I’m lucky to even have the chance to work at all, I’m so consistently reminded by tone-deaf, non-supportive well-heeled friends, many of whom think I’m insane to even drive people around bare-masked in my vehicle and who are reluctant to even leave their homes at all even now. most with no pre-existing conditions or good reason to have such a draconian view.  And yet, when I ask them for leads on other work, their physical detachment leads me only to those ever-frustrating and totally worthless LinkedIn links.  The number of rejections is now 779, FYI.
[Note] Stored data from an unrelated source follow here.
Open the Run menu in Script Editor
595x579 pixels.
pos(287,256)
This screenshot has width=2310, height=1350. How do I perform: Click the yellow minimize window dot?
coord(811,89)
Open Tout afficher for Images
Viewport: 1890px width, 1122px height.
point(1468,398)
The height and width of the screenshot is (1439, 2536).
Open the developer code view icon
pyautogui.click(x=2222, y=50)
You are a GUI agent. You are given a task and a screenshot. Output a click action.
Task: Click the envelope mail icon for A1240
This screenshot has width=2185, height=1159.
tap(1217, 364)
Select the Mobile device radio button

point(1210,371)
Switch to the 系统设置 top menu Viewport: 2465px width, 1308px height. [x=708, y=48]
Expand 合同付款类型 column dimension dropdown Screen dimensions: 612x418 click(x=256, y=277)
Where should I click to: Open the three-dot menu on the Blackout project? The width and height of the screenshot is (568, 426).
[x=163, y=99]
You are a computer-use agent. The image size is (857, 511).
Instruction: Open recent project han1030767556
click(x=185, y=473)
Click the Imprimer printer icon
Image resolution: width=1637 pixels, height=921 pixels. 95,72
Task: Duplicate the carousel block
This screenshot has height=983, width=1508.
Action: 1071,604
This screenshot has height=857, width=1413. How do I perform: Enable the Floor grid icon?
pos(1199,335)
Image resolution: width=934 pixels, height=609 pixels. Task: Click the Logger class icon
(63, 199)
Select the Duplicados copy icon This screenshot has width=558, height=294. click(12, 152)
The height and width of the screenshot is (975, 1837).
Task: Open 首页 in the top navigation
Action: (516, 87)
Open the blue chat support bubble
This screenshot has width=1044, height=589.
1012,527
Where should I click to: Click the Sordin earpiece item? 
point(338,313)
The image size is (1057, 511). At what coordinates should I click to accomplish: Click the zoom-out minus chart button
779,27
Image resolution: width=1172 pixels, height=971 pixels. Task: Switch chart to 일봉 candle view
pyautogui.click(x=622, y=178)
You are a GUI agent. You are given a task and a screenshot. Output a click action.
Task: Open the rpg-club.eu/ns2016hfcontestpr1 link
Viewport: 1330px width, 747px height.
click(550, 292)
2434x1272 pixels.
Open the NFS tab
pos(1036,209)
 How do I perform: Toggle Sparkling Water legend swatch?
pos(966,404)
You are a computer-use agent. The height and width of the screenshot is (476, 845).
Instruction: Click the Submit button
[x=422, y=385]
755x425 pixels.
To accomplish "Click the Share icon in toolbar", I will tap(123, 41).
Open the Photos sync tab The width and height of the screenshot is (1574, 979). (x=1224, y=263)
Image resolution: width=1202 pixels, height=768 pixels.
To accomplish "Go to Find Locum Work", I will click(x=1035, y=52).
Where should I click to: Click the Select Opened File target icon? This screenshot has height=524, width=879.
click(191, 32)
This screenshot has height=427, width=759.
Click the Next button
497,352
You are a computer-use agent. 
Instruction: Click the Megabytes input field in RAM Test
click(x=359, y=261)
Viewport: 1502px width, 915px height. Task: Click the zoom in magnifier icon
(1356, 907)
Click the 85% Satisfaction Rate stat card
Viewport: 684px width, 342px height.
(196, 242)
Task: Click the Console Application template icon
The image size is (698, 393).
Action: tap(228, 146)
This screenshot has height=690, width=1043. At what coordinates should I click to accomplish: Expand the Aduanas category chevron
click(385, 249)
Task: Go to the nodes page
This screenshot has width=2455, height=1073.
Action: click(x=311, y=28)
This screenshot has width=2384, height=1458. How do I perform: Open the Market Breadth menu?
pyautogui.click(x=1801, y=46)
So, yes, that damned link of mine is inserted below one more time.  Once again, most sincere thanks to anyone at all who have clicked on it and have donated. I’m still waiting for certain people to do so.  They know who they are.  And if you happen to know who I’m calling out, feel free to remind this person they have one simple request for resolution.  Everything has a price.

So sorry, Mr. Jordan, Ms Moore, Mr. Merchant and anyone else sympathetic to this poor excuse for an op-ed.  You get nothing but my disgust. Just like that which I continue to receive from my petrified locked down alleged friends.